Sans réapparaître officiellement dans l'arbre des disciplines, la « conjugaison » est tout de même évoquée à trois reprises dans les programmes de cycle 2, notamment en référence aux « tableaux de conjugaison », mais pas en cycle 3. L'étude des temps du verbe reste donc un sous-élément de l'orthographe grammaticale.
Au cycle 3, le passé simple et le plus-que-parfait doivent être « mémorisés » et non plus seulement abordés, et ce à toutes les personnes au lieu des seules 3èmes personnes du singulier et du pluriel, comme c’était le cas dans les anciens programmes. La connaissance explicite des trois groupes fait à nouveau partie du bagage d'un élève de cycle 3

En cycle 3, la terminologie à utiliser est précisée. Là encore, on constate un retour aux termes utilisés avant 2016 :  le prédicat disparaît et marque le grand retour des COD, COI et CC. L’adjectif redevient « attribut du sujet » ou « épithète », les termes « nature » ou « fonction » d’un mot sont à nouveau utilisés. Les notions de « nature ou classe de mot » et de « fonction » sont réintroduites. Les termes « proposition », « juxtaposition », « coordination » et « subordination » reviennent également. Enfin, en lexique, « l'antonymie » et « l'homonymie » doivent être abordées.

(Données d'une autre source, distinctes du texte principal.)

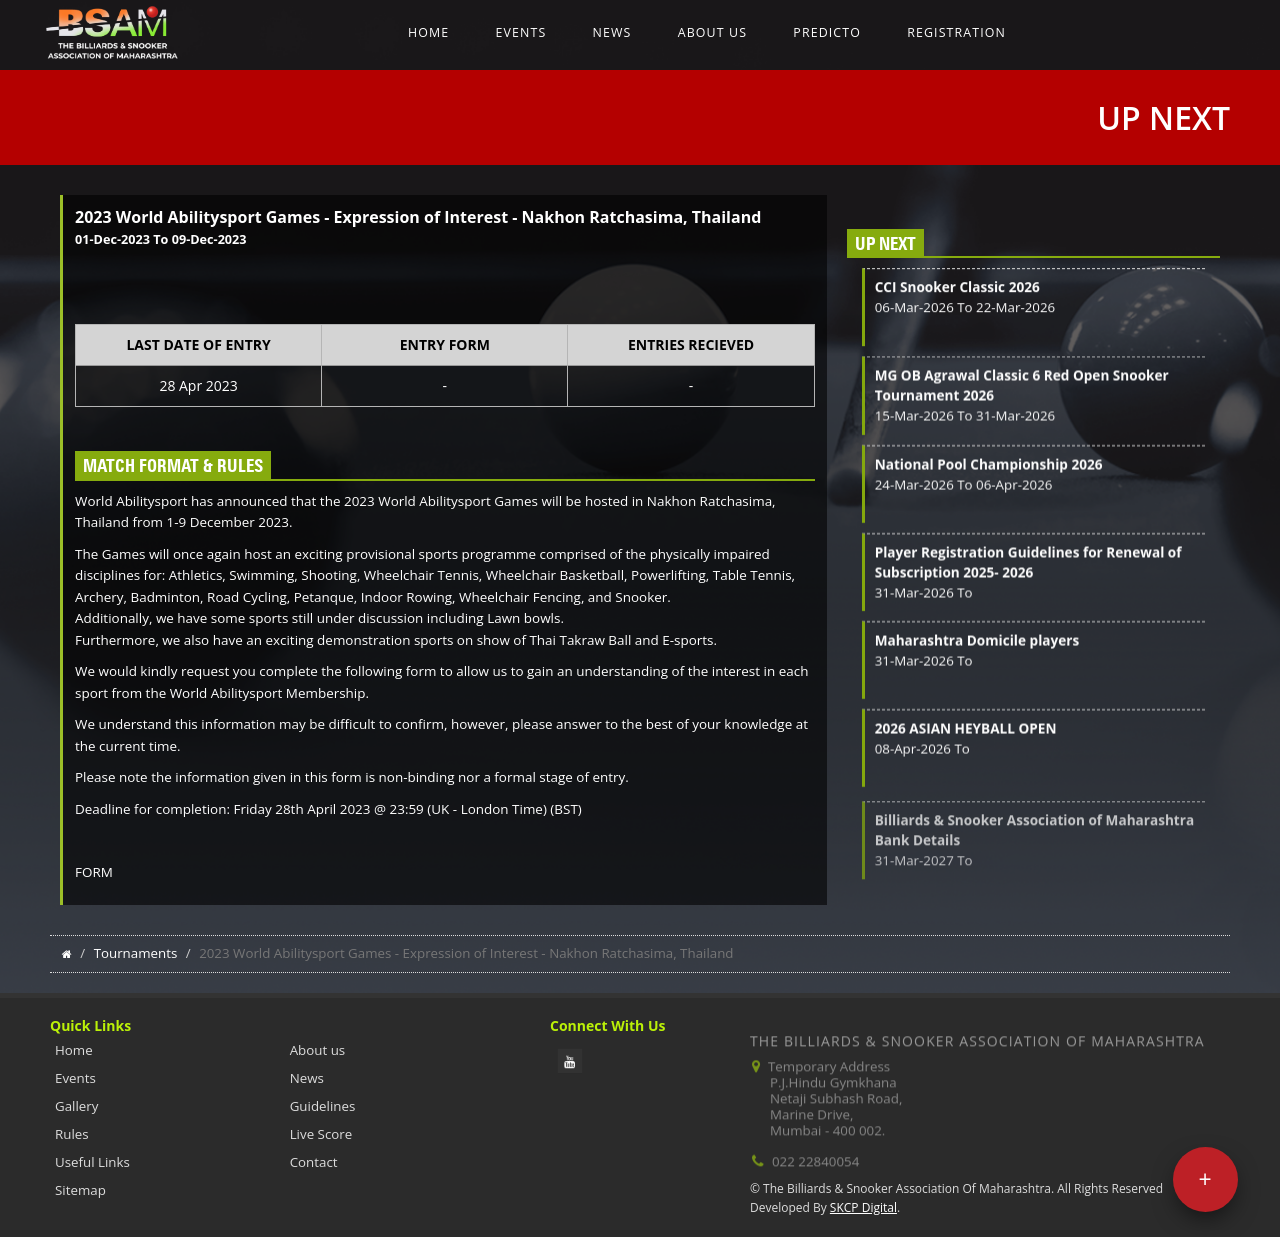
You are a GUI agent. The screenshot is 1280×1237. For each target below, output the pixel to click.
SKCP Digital (863, 1207)
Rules (72, 1134)
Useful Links (92, 1162)
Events (520, 32)
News (612, 32)
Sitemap (80, 1190)
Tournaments (136, 953)
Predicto (827, 32)
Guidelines (323, 1106)
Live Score (321, 1134)
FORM (94, 872)
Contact (314, 1162)
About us (712, 32)
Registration (956, 32)
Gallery (76, 1106)
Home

Dernier détail, et non des moindres, la référence à la réforme de l'orthographe de 1990, présente dans les programmes de 2016, a disparu de ces ajustements.

Mathématiques

Les nouveaux programmes de mathématiques sont en continuité avec les programmes de 2016 et ne connaissent pas de changement majeur dans les compétences.
Au cycle 2 comme au cycle 3, les orientations générales sont maintenues, notamment le rôle central de la résolution de problèmes.

Rapport Villani-Torrosian

Le rapport Villani-Torossian (21 mesures pour l'enseignement des mathématiques), paru en février 2018, apporte un nouvel éclairage sur les recommandations de l'introduction :

  1. Réaffirmation du rôle des manipulations : au cycle 2, en espace et géométrie, « les compétences et connaissances de fin de cycle se construisent à partir de manipulations et de problèmes concrets ». En cycle 3, on parle de « situations basées sur des manipulations ».
  2. Plus grande place de la verbalisation et de l'oral : au cycle 2, il tient désormais « une grande place dans l'enseignement du cycle » et non plus seulement au CP, comme en 2016. Les « échanges d'arguments entre élèves » sont encouragés. Au cycle 3, « la verbalisation reposant sur une syntaxe et un lexique adaptés est encouragée et valorisée en toute situation ».
  3. Nécessité de l’institutionnalisation des connaissances et des traces écrites : au cycle 2, sont évoquées des « formes conventionnelles institutionnalisées dans les cahiers par des traces écrites ». Tandis qu'au cycle 3, « l'institutionnalisation des savoirs dans un cahier de leçon est essentielle ».
  4. Acquisition d’automatismes procéduraux et  mémorisation progressive de résultats : toujours bien présente dès le cycle 2, elle passe notamment par « la pratique quotidienne du calcul mental ». Au cycle 3, elle vise à « consolider l'automatisation des techniques écrites de calcul ».
  5. Familiarisation avec les quatre opérations de calcul : elle commence désormais dès le CP « à partir de problèmes qui contribuent à leur donner du sens », notamment en grandeurs et mesures. A ce sujet, au cycle 3, il est ajouté que « les grandeurs font l'objet d'un enseignement structuré et explicite ».
  6. Lien entre les mathématiques et les autres disciplines : au cycle 2 comme au cycle 3, les problèmes doivent le plus souvent être « issus de la vie de classe, de la vie courante » ou « de situations rencontrées dans d'autres enseignements ». Au cycle 2, c'est le lien avec « Questionner le monde » qui revient le plus souvent. Tandis qu'au cycle 3, on parle de « mise en perspective historique de certaines connaissances » qui « contribue à enrichir la culture scientifique des élèves ».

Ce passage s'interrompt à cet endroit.